Le Pakistan lance son régime de licences crypto avec une échéance au 5 septembre
Les entreprises doivent s’enregistrer auprès de la PVARA avant le 5 septembre ; sinon, elles devront cesser leurs activités. Les règles prévues par la Virtual Assets Act 2026 concernent aussi la custody, les exchanges et les produits dérivés.

À retenir
- Le Pakistan donne aux entreprises d’actifs numériques jusqu’au 5 septembre pour s’enregistrer dans le cadre de son nouveau régime crypto.
- Les entreprises qui n’ont pas déposé de demande de no-objection certificate doivent cesser leurs activités.

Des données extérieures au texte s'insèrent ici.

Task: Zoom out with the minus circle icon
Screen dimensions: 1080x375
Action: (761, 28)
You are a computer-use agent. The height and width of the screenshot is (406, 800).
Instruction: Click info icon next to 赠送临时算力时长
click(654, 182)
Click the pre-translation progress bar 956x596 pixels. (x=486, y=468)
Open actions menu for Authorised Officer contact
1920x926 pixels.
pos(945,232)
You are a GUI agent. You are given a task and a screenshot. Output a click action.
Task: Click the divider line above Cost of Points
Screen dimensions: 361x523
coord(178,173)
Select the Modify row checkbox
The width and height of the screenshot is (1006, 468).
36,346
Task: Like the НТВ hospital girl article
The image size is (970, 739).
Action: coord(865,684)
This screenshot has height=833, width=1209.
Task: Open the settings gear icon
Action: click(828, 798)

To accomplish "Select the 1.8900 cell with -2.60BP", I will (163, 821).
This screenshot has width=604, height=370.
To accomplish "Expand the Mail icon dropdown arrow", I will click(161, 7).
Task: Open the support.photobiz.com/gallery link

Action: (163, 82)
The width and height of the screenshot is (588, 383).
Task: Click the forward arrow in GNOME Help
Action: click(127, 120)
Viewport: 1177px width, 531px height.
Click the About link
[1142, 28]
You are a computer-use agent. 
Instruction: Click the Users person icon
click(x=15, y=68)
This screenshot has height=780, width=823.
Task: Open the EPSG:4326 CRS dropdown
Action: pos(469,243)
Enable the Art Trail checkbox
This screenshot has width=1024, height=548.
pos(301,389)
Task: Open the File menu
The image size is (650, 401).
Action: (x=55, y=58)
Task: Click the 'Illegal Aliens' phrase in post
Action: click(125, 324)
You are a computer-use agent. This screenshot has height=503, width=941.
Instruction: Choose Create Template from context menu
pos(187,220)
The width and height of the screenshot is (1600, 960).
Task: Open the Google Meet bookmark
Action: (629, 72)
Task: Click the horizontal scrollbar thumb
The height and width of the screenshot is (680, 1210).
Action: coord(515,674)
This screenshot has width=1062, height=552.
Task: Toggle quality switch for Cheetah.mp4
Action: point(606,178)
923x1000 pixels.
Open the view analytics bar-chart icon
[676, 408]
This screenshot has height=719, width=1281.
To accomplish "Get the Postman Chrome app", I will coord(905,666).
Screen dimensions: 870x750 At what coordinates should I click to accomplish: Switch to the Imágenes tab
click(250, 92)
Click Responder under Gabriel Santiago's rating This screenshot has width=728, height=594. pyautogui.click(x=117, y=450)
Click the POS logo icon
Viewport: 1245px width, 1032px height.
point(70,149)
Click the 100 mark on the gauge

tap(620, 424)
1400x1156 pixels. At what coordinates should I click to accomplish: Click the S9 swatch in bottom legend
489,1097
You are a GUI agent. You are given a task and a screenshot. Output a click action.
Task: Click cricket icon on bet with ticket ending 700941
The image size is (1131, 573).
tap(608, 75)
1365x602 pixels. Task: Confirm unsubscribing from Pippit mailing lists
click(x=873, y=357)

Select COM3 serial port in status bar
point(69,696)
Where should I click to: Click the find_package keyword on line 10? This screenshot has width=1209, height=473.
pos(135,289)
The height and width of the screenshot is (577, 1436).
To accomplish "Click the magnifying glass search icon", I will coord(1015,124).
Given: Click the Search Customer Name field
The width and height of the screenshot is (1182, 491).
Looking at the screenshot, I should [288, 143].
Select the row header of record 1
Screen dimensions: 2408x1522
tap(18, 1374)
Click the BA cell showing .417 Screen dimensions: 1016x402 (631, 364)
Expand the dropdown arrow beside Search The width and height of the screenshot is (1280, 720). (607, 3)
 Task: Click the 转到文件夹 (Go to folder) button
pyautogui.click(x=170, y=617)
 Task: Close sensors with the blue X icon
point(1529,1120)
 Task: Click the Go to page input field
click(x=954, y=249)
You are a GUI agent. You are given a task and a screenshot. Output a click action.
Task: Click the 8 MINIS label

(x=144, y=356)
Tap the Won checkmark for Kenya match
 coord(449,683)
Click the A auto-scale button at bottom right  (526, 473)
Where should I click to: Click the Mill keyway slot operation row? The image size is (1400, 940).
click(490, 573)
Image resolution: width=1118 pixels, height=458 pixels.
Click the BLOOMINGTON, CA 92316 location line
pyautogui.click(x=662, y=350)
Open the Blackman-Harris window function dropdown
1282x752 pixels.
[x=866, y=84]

- La Virtual Assets Act 2026 place 11 activités crypto sous supervision, dont la custody, l’exchange, le broker-dealer et les produits dérivés.
Le Pakistan a ouvert son nouveau régime crypto et donne aux entreprises d’actifs numériques jusqu’au 5 septembre pour s’enregistrer. Celles qui ne déposent pas de demande de no-objection certificate devront cesser leurs activités. Le pays franchit ainsi une étape claire vers une régulation formelle du secteur crypto.
Des exigences strictes pour les entreprises
La Virtual Assets Regulatory Authority, ou PVARA, indique que les titulaires de licence devront respecter des normes opérationnelles et de sécurité strictes. Cela concerne notamment la protection des fonds des clients, une cybersécurité robuste, une information claire et une gestion transparente.
Les règles prévues par la Virtual Assets Act 2026 couvrent 11 types d’activités crypto. Elles incluent la custody, l’exchange, le broker-dealer et les produits dérivés. Pour les entreprises, cela signifie que non seulement les échanges, mais aussi la conservation et d’autres services seront placés sous supervision.
Du bannissement à la supervision
La nouvelle procédure d’enregistrement s’inscrit dans un changement de cap plus large au Pakistan. En avril, la State Bank of Pakistan a levé l’interdiction de huit ans sur les services bancaires destinés aux entreprises crypto, ce qui permet aux banques d’ouvrir des comptes pour les acteurs titulaires d’une licence. Les banques n’ont toutefois toujours pas le droit d’investir dans la crypto, d’y négocier ou d’en détenir.
Selon les autorités, cette mesure s’inscrit dans la volonté de renforcer la régulation formelle des actifs numériques. La Virtual Assets Act 2026, adoptée en mars, a fait de la PVARA le superviseur fédéral permanent et a remplacé l’autorité temporaire mise en place en 2025. Dans ce cadre, il a également été établi que les activités crypto non autorisées peuvent être sanctionnées par de lourdes amendes et, potentiellement, par une peine de prison.
Le Pakistan n’est donc pas le seul pays à chercher à encadrer le secteur par des licences et la supervision. À Taïwan, une loi a récemment été adoptée pour soumettre les prestataires crypto à des licences, à des exigences de custody et à de lourdes sanctions, comme décrit dans la nouvelle loi crypto taïwanaise.
Un signal important pour la région
Pour les lecteurs européens de crypto, le Pakistan montre à quelle vitesse un grand marché peut passer d’une pratique souple à une supervision formelle. La combinaison de l’accès bancaire, de l’obligation d’enregistrement et de l’application des règles peut être pertinente pour les acteurs présents à l’international ou proposant des services dans plusieurs juridictions. Le marché pakistanais est en outre suffisamment vaste pour donner un poids supplémentaire à ce changement, avec environ 40 millions d’utilisateurs en avril 2026.